We celebrate all traditional Sacraments.
Contact the pastor for these services or for more information.

  • Baptism preparation
  • Confirmation preparation
  • Reconciliation
  • Wedding preparation
  • Anointing
  • Homebound—pastoral visit
  • Funeral and Memorial Services/Liturgies




Infants, children and adults are ordinarily baptized during Sunday Mass so the entire community can participate in the celebration.

Baptism sacramentally initiates one’s spiritual life in Christian community. The waters of baptism symbolically “birth” us into the waiting arms of a receptive and nurturing church—the communal Body of Christ. In and through this sacrament we receive and welcome infants, children and newcomers into the family. We make commitments to one another, commitments of love, compassion, and presence with the intention of serving others as we work together for the highest good of all.
While we welcome everyone to the Eucharistic table, we also encourage parents of older children who have not been baptized and/or have not yet received their first communion to consider the tradition of preparing children for these sacraments. Please contact Pastor Toni if you are interested.


First Communion

Aria and Emma receive their first communion.

Eucharist celebrates our oneness in and with the Cosmic Christ.  It re-unites the human family when it feels broken and invites us to re-experience the divinity within each person, and within all of us together as one family.  When we gather at Christ’s table we re-member ourselves as the people of God and re-commit to honoring the divinity within each and all.
At Sophia Christi we welcome everyone to the table of Christ, believing Jesus would do the same.  This is Christ’s table, not ours.


The voice of conscience can sometimes be a troubling task-master urging us to alter course or change our hearts, mend our ways, or correct our attitudes. There are a multitude of cultural and social norms, as well as our own needs for security, affection, control and pleasure, that influence how we think, feel and decide.  At times we find ourselves stuck in patterns we recognize as contrary to our values.  At other times we want more accountability in our effort to become less self-centered or more responsive to the legitimate needs of others.

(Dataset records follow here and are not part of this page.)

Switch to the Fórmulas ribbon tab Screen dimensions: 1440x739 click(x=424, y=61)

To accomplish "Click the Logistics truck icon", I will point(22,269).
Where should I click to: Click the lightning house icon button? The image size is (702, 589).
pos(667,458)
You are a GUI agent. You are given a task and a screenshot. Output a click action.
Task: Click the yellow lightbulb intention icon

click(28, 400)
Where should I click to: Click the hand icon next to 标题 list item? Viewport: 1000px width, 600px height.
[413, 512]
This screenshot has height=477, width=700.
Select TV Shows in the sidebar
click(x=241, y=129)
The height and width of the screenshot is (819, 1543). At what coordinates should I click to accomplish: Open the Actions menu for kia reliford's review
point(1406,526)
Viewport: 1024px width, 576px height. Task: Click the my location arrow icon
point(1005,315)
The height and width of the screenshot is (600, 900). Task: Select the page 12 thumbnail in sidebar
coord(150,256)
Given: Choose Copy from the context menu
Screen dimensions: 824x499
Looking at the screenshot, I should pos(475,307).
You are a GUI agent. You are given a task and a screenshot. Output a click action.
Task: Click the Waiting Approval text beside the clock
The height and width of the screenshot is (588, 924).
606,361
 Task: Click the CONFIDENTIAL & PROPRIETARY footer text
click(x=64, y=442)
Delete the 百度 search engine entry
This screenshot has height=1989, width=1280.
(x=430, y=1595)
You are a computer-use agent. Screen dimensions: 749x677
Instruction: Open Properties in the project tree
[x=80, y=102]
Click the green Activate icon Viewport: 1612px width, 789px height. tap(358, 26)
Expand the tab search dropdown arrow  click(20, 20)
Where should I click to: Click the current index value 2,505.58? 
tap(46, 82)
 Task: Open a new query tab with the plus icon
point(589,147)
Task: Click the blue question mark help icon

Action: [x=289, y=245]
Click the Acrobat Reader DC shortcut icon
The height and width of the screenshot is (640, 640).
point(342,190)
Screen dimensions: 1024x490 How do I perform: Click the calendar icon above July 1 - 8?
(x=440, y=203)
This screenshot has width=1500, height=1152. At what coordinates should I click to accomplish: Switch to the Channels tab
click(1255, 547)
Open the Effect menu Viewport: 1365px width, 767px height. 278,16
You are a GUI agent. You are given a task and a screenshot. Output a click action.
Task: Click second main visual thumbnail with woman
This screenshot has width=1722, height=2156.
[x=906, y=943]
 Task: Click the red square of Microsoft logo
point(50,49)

The sacrament of Reconciliation offers a place and a time to look more deeply at both our motives and our aspirations while being held in the arms of an unconditionally loving God.
The sacrament of Reconciliation is not the same as counseling, nor is it spiritual direction.  The focus is conscience—the voice of God within—and how you respond to its directives.  Sometimes the challenge lies in stripping away the cultural or religious thought-patterns that mimic and conceal the authentic voice of conscience.  Sometimes it’s a matter of holding oneself accountable to that voice and learning to partner with God in the process.   It is a sacrament of hope and healing, meant to assist in letting go and moving on, feeling encouraged and supported on the journey.

Anointing of the Sick


Anyone experiencing a health crisis may request the sacrament of anointing. In most cases they choose to be anointed during the Liturgy with community participation.

Illness enters our lives in a variety of forms—physically, mentally, emotionally and even spiritually.  In those times we especially need the care and compassion of others, the support and companionship of family and friends. Through the sacrament of Anointing the church community embraces the one who is sick and enfolds them in the healing energy of the Body of Christ.  Ordinarily Anointing happens within the Liturgy, so the entire community can participate in offering prayers for the one in need of healing.  At other times, Anointing may occur in hospital or in one’s own home by contacting the pastor.  




We celebrate the love and commitment of all couples and offer wedding preparation and services for both same-sex and heterosexual couples.